Well some of it... clothes, of course. Marvellous, marvellous clothes. No food shortages. I remember sending a photograph home of a picnic I was at. And of course, you know, picnics with tables, that sort of thing we never had in Europe. And the thing that really shook my family was the enormous size of the banana that I happened to be eating at the time. And I think an awful lot of it that was still very wrong with America in those days, I didn’t know about. Because one walked around looking at the Lincoln Memorial and the Jefferson Memorial and thinking this is the ideal place.

And... simply didn’t know about all the stuff that one was aware of with the civil rights movement, you know, the blacks who couldn’t vote and this kind of thing. It was still heaven on earth as far as we... okay, naïve, but a lot in it too. And it wasn’t just... it wasn’t just the affluence of everything, it was also the, sort of, openness of people to other people. Sort of cheery friendliness of it.

Stored data:
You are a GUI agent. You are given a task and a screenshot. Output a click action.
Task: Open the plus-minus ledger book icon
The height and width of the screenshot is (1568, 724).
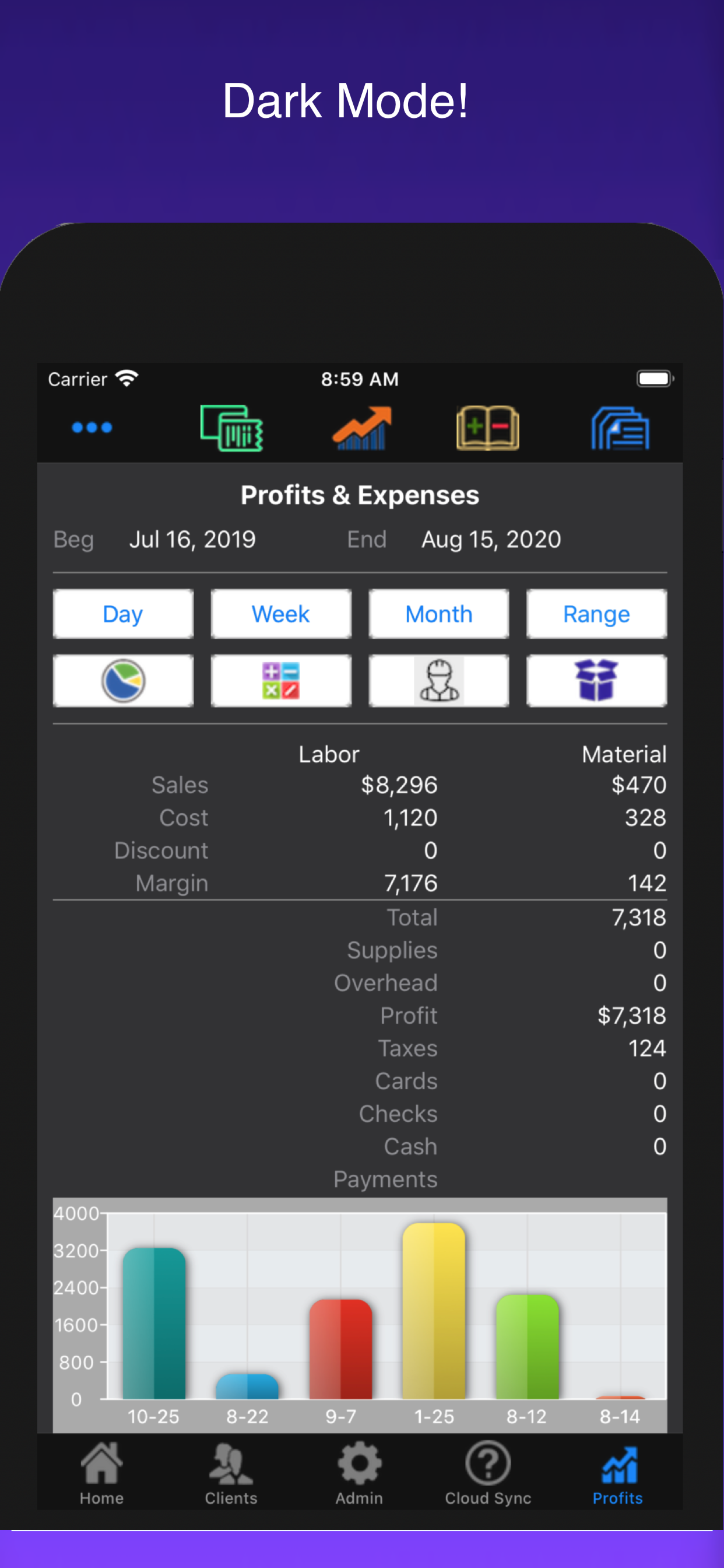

Exercise requirements:
Transcribe word for word the part of the recollection of America that runs from "Well some of" up to and including "the ideal place.".

Written answer:
Well some of it... clothes, of course. Marvellous, marvellous clothes. No food shortages. I remember sending a photograph home of a picnic I was at. And of course, you know, picnics with tables, that sort of thing we never had in Europe. And the thing that really shook my family was the enormous size of the banana that I happened to be eating at the time. And I think an awful lot of it that was still very wrong with America in those days, I didn’t know about. Because one walked around looking at the Lincoln Memorial and the Jefferson Memorial and thinking this is the ideal place.